- _EXERCISE SET_:
A. In the text on machine learning in medicine, why should deep learning not be treated as the universal solution to all problems? Answer in one to three sentences.
B. Please output everything in the text on machine learning in medicine from "A computer program is" down to "with experience E.".
C. Pick up the text on machine learning in medicine from its last sentence and keep writing.

** Opening DOCUMENT TEXT block **

Artificial intelligence in medicine as a research field is about 50 years old. In 1975, an expert system, called MYCIN, was proposed to identify bacteria causing various infectious diseases [30]. More generally, there was a growing interest in expert systems for medical applications. Medical image processing also quickly became a growing field. The first conference on Information Processing in Medical Imaging (IPMI) was held in 1977 (it existed under a different name since 1969). The first SPIE Medical Image Processing conference took place in 1986, and the Medical Image Computing and Computer-Assisted Intervention (MICCAI) conference started in 1998. Image perception tasks, such as segmentation or classification, soon became among the key topics of this field, even though the methods came in majority from traditional image processing and not from machine learning. In the 2010s, machine learning approaches became dominant for medical image processing and more generally in artificial intelligence in medicine.

To conclude this part, it is important to be clear about the different terms, in particular those of artificial intelligence, machine learning, and deep learning (Fig. 6). Machine learning is one approach to artificial intelligence, and other radically different approaches exist. Deep learning is a specific type of machine learning approach. It has recently obtained impressive results on some types of data (in particular, images and text), but this does not mean that it is the universal solution to all problems. As we will see in this book, there are tasks for which other types of approaches perform best.

Fig. 6
Three concentric rectangles are labeled artificial intelligence, machine learning, and deep learning from outside to inside.

Artificial intelligence, machine learning, and deep learning are not synonymous. Deep learning is a type of machine learning which involves neural networks with a large number of hidden layers. Machine learning is one approach to artificial intelligence, but other approaches exist

3 Main Machine Learning Concepts

As aforementioned, machine learning aims at making a computer capable of performing a task without explicitly being programmed for that task. More precisely, it means that one will not write a sequence of instructions that will directly perform the considered task. Instead, one will write a program that allows the computer to learn how to perform the task by examining examples or experiences. The output of this learning process is a computer program itself that performs the desired task, but this program was not explicitly written. Instead, it has been learned automatically by the computer.

In 1997, Tom Mitchell gave a more precise definition of a well-posed machine learning problem [31]:

A computer program is said to learn from experience E with respect to some task T and some performance measure P, if its performance at task T, as measured by P, improves with experience E.

He then provides the example of a computer that learns to play checkers: task T is playing checkers, performance measure P is the proportion of games won, and the training experience E is playing checker games against itself. Very often, the experience E will not be an actual action but the observation of a set of examples, for instance, a set of images belonging to different categories, such as photographs of cats and dogs, or medical images containing tumors or without lesions. Please refer to Box 1 for a summary.

** Closing DOCUMENT TEXT block **
** Opening MATERIAL SHOWN block **

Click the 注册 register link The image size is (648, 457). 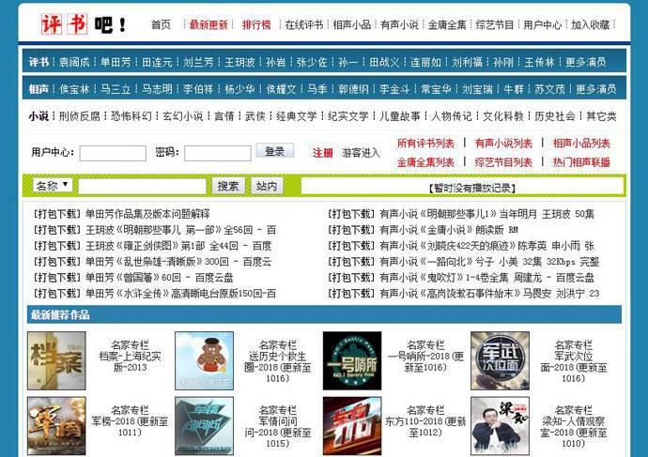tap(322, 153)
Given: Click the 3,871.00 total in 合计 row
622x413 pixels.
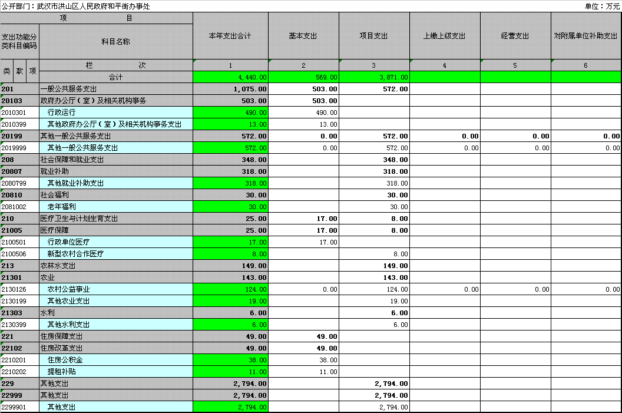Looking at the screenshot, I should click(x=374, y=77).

** Closing MATERIAL SHOWN block **
** Opening MATERIAL SHOWN block **

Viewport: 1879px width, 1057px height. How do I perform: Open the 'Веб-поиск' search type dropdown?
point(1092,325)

** Closing MATERIAL SHOWN block **

- _RESPONSES IN ORDER_:
A. Deep learning has obtained impressive results only on some types of data, in particular images and text. There are also tasks for which other types of approaches perform best.

B.
A computer program is said to learn from experience E with respect to some task T and some performance measure P, if its performance at task T, as measured by P, improves with experience E.

C.
Box 1: Definition of machine learning

Machine learning definition [31]:

a computer program is said to learn from experience E with respect to some task T and some performance measure P, if its performance at task T, as measured by P, improves with experience E.

Example: learning to detect tumors from medical images

  • Task T: detect tumors from medical image

  • Performance measure P: proportion of tumors correctly identified

  • Experience E: examining a dataset of medical images where the presence of tumors has been annotated

3.1 Types of Learning

One usually considers three main types of learning: supervised learning, unsupervised learning, and reinforcement learning (Box 2). In both supervised and unsupervised learning, the experience E is actually the inspection of a set of examples, which we will refer to as training examples or training set.

Box 2: Supervised, Unsupervised, and Reinforcement learning

  • Supervised learning. Learns from labeled examples, i.e., examples for which the output that we are trying to learn is known

    • Example 1. The task is computer-aided diagnosis (a classification problem), and the label can be the diagnosis of each patient, as defined by an expert physician.

    • Example 2. The task is the prediction of the age of a person from a set of biological variables (e.g., a brain MRI). This is a regression problem. The label is the true age of a given person in the training set.

  • Unsupervised learning. Learns from unlabeled examples

    • Example 1. Given a large set of newspaper articles, automatically cluster them into groups dealing with the same topic based only on the text of the article. The topics can, for example, be economics, politics, or international affairs. The topics are not known a priori.

    • Example 2. Given a set of patients with autism spectrum disorders, the aim is to discover a cluster of patients that share the same characteristics. The clusters are not known a priori. Examples 1 and 2 will be referred to as clustering tasks.

    • Example 3. Given a large set of medical characteristics (various biological measurements, clinical and cognitive tests, medical images), find a small set of variables that best explain the variability of the dataset. This is a dimensionality reduction problem.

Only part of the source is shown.